An informant is a person who provides privileged information, or (usually damaging) information intended to be intimate, concealed, or secret, about a person or organization to an agency, often a government or law enforcement agency. The term is usually used within the law-enforcement world, where informants are officially known as confidential human sources (CHS), or criminal informants (CI). It can also refer pejoratively to someone who supplies information without the consent of the involved parties. The term is commonly used in politics, industry, entertainment, and academia.

In the United States, a confidential informant or "CI" is "any individual who provides useful and credible information to a law enforcement agency regarding felonious criminal activities and from whom the agency expects or intends to obtain additional useful and credible information regarding such activities in the future".
==Terminology==
They may also called an informer or, as a slang term, a "snitch", "rat", "canary", "stool pigeon", "stoolie", "tout" or "grass", among other terms.

==Criminal informants==
Informants are extremely common in every-day police work, including homicide and narcotics investigations. Any citizen who provides crime-related information to law enforcement by definition is an informant.

Law enforcement and intelligence agencies may face criticism regarding their conduct towards informants. Informants may be shown leniency for their own crimes in exchange for information, or simply turn out to be dishonest in their information, resulting in the time and money spent acquiring them being wasted.

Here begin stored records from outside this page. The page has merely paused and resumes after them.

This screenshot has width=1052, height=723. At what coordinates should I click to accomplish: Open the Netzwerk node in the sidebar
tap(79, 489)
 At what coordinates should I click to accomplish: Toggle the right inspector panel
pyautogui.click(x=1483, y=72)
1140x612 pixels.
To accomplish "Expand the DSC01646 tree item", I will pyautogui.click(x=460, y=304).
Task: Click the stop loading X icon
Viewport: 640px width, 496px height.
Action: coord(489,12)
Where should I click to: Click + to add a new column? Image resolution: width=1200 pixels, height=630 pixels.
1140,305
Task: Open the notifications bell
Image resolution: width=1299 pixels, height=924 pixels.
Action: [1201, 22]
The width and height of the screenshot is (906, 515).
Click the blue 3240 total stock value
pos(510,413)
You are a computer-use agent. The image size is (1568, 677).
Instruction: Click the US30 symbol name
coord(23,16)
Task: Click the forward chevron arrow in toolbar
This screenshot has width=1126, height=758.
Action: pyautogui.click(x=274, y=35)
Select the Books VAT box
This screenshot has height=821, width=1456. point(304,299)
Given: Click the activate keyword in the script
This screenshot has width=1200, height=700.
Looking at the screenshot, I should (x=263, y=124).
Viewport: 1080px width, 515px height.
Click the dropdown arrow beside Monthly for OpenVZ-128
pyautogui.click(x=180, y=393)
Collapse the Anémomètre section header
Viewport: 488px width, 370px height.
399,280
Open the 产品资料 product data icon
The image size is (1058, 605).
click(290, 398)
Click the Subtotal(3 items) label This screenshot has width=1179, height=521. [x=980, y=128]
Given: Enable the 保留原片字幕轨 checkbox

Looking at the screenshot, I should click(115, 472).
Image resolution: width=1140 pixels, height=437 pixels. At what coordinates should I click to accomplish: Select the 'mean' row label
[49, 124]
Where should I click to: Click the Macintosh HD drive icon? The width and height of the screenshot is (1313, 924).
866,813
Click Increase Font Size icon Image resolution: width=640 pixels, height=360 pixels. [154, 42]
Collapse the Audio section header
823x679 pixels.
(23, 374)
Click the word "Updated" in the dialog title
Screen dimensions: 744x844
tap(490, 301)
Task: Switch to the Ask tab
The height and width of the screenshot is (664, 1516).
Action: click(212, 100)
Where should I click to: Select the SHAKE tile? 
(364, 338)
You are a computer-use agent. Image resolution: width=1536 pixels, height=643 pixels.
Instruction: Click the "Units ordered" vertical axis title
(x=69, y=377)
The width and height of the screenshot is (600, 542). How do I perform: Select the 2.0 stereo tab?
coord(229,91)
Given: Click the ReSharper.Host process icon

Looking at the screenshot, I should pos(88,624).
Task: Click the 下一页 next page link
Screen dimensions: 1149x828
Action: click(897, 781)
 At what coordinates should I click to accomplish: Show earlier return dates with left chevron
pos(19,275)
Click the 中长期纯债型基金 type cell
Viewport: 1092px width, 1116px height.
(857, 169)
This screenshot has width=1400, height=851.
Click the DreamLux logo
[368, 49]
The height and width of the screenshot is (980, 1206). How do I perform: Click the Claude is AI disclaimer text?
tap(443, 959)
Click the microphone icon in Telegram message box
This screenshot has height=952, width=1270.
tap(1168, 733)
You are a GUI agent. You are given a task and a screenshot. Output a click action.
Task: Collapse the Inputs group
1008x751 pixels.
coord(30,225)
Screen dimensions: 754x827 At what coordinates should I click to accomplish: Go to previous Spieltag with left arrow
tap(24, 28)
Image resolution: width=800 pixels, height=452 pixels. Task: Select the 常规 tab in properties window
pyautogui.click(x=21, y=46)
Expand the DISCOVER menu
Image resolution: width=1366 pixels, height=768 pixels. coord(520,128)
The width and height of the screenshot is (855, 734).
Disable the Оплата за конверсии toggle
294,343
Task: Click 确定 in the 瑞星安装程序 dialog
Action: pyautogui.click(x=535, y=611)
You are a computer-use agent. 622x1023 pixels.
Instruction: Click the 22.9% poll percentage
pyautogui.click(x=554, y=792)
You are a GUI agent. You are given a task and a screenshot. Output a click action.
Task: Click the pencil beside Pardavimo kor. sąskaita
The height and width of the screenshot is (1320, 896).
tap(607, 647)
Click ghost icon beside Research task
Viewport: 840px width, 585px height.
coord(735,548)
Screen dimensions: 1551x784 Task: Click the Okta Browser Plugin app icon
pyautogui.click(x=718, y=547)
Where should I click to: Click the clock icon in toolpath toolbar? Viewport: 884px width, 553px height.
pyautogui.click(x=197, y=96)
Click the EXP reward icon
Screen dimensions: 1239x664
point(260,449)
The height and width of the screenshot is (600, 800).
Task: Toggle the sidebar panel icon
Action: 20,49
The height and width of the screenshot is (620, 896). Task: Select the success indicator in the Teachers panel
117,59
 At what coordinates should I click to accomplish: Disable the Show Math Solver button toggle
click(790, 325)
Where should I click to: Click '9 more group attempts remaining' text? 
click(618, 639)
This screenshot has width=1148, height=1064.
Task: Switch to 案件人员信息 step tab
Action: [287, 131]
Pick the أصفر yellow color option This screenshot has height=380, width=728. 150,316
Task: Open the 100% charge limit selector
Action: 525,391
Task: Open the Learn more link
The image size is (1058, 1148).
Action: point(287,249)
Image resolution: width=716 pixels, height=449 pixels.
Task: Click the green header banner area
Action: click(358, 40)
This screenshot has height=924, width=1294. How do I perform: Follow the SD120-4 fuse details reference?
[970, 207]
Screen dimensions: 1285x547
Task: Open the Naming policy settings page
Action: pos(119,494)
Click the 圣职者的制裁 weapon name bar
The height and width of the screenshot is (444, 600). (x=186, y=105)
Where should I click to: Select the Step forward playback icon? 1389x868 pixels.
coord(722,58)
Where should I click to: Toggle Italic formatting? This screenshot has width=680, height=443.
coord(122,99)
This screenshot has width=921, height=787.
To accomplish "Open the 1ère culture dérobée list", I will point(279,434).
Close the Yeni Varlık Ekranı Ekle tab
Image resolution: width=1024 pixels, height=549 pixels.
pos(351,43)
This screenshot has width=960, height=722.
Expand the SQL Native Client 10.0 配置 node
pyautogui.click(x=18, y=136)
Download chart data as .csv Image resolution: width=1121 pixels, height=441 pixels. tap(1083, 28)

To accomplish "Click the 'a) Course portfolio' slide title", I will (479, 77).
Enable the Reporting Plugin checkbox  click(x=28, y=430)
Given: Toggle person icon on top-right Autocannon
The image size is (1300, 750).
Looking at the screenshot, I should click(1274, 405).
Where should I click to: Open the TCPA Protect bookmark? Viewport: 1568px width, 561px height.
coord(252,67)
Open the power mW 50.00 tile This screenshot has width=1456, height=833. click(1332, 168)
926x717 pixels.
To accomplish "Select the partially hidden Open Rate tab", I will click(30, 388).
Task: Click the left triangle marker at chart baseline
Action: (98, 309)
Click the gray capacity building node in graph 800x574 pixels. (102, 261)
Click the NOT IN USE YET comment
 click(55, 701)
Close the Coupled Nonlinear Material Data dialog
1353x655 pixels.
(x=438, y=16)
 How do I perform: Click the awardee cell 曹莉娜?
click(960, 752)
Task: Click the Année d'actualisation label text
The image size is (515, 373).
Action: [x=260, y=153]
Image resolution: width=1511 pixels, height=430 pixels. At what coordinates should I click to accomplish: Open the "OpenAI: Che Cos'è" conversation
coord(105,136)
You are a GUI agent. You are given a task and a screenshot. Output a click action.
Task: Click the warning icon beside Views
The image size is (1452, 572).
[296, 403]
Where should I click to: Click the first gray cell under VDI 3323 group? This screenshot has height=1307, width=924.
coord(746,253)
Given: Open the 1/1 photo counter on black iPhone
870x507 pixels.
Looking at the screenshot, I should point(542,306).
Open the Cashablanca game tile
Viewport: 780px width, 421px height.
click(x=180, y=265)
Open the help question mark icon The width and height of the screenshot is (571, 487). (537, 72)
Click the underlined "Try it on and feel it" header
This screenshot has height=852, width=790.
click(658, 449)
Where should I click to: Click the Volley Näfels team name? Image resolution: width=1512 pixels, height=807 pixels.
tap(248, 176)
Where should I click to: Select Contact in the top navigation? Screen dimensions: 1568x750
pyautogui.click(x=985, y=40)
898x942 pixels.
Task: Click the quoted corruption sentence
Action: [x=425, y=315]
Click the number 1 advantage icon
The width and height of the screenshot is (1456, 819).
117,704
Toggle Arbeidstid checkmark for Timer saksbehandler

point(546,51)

Informants are often regarded as traitors by their former criminal associates. Whatever the nature of a group, it is likely to feel strong hostility toward any known informers, regard them as threats and inflict punishments ranging from social ostracism through physical abuse and/or death. Informers are therefore generally protected, either by being segregated while in prison or, if they are not incarcerated, relocated under a new identity.

===Motivation===

FBI Anchorage aid for assessing confidential human sources

Informants, and especially criminal informants, can be motivated by many reasons. Many informants are not themselves aware of all of their reasons for providing information, but nonetheless do so. Many informants provide information while under stress, duress, emotion and other life factors that can affect the accuracy or veracity of information provided.

Law enforcement officers, prosecutors, defense lawyers, judges and others should be aware of possible motivations so that they can properly approach, assess and verify informants' information.

Generally, informants' motivations can be broken down into self-interest, self-preservation and conscience.

A list of possible motivations includes:

- Self-interest:
  - Financial reward.
  - Pre-trial release from custody.
  - Withdrawal or dismissal of criminal charges.
  - Reduction of sentence.
  - Choice of location to serve sentence.
  - Elimination of rivals or unwanted criminal associates.
  - Elimination of competitors engaged in criminal activities.
  - Diversion of suspicion from their own criminal activities.
  - Revenge.
  - Desire to become a spy.
- Self-preservation:
  - Fear of harm from others.
  - Threat of arrest or charges.
  - Threat of incarceration.
  - Desire for witness protection program.
- Conscience:
  - Desire to leave criminal past.
  - Guilty conscience.
  - Redemption.
  - Mutual respect.
  - Genuine desire to assist law enforcement and society.

==Labor and social movements==
Corporations and the detective agencies that sometimes represent them have historically hired labor spies to monitor or control labor organizations and their activities. Such individuals may be professionals or recruits from the workforce. They may be willing accomplices, or may be tricked into informing on their co-workers' unionization efforts.

==Politics==

A redacted version of the FBI policy manual concerning the use of informants

Informers alert authorities regarding government officials that are corrupt. Officials may be taking bribes or be participants in a money loop also called a kickback. Informers in some countries receive a percentage of all money recovered by their government.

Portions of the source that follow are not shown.